Нас не зовут в советологи — и не надо. Надо другое — создать свою собственную советологию: не разоблачительного, а аналитического характера. Сколько можно сетовать по поводу того, что Симонов был не очень хороший человек и имел восемь дач в Коктебеле? Гораздо важнее спокойно и обстоятельно разобраться, почему с такой настойчивостью тиражируется в СССР военная тема. Можно в очередной раз назвать Евтушенко лицемером и негодяем, но все же полезнее будет проанализировать причины его фантастической популярности. (Кто-то из американцев сказал, что Евтушенко мог бы возглавить временное правительство). Стоит задуматься над популярностью Высоцкого — вместо слезливо-фамильярных воспоминаний о «Володе». Что толку тупо и злобно повторять "я свой доллар Советам не дам" и забыть о существовании советского кино, когда интересно и необходимо выяснить, откуда в тоталитарной отцензурированной стране появляется гениальный Тарковский и тончайший Никита Михалков.
По-настоящему сделать это можем только мы. Иностранцу не хватает живого знания, российскому человеку — свободы. У нас есть и то, и другое. Вот в этом непредвзятом и глубоком изучении одной из двух величайших стран мира, наверное, и есть смысл нашей эмиграции. Ради этого, действительно стоило ехать. А поучать и уличать американцев, французов, немцев — дело неплодотворное. Тут мы себя показали еще со времен лесковского Левши, который английскую пляшущую блоху, конечно, подковал, но плясать после этого блоха перестала.
Существует один загадочный феномен. На первый взгляд легкомысленный, но все же весьма знаменательный психологический кунштюк. Суть его заключается в том, что достаточно наблюдательный человек всегда отличит в западной толпе русского эмигранта.

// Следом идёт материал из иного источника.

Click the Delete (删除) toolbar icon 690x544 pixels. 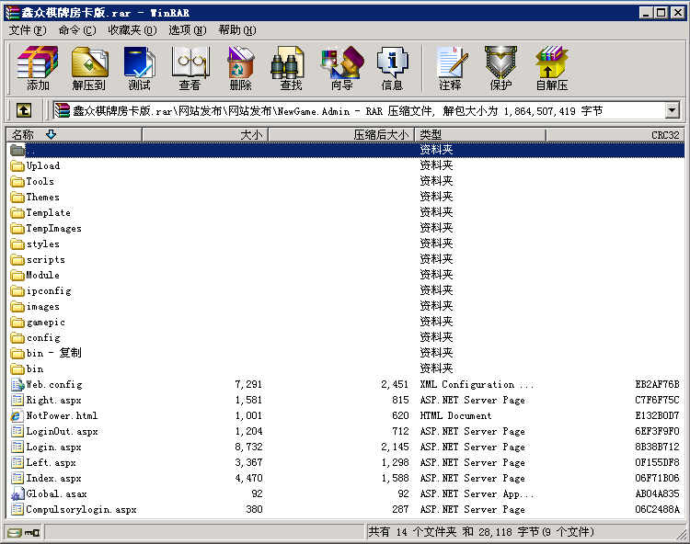(240, 68)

Причем в толпе любой. Не велика хитрость вычленить русского в благотворительной конторе, на барахолке или во время вечерней службы в местной синагоге. Тут бывают только новички, еще не сменившие кремплиновые пиджаки малинового цвета на соответствующую западной жизни униформу. Но проходит два-три года, и русский эмигрант приобретает вполне адекватный облик. Он осваивает новый стандарт, который требует от одежды ощущения максимального пренебрежения. Неглаженные парусиновые штаны, сникерсы и армейская панама защитной окраски — вот тот идеал, к которому приходит эмигрант, прошедший искус пуэрториканских смокингов за 19 долларов. Он уже знает, что хорошо, то есть строго, одеваются только безнадежные безработные и банковские клерки. С экономическим благополучием приходит либеральная ориентация сугубое безразличие к внешнему виду — в Росии это называлось "лишь бы не жало в паху"

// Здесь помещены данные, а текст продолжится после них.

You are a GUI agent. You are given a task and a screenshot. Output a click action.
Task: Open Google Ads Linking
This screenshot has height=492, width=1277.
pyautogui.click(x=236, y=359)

Мы, например, на свою первую в Америке работу пришли наниматься не только в костюмах-тройках, но и в торжественных бабочках.
Поскольку наш будущий хозяин представлял себе грузчиков несколько иначе, нас чуть не спустили с лестницы, приняв за страховых агентов. Зато за прошедшие годы никто уже не надевал галстука даже на похороны.
Так что для эмигранта, который искусственные шубы покупает только для оставшейся в России нелюбимой тети, одежда никак не может служить лакмусовой бумажкой. И все же что-то остаемся — крохотная деталька, штришок, мелочь, каинова печать.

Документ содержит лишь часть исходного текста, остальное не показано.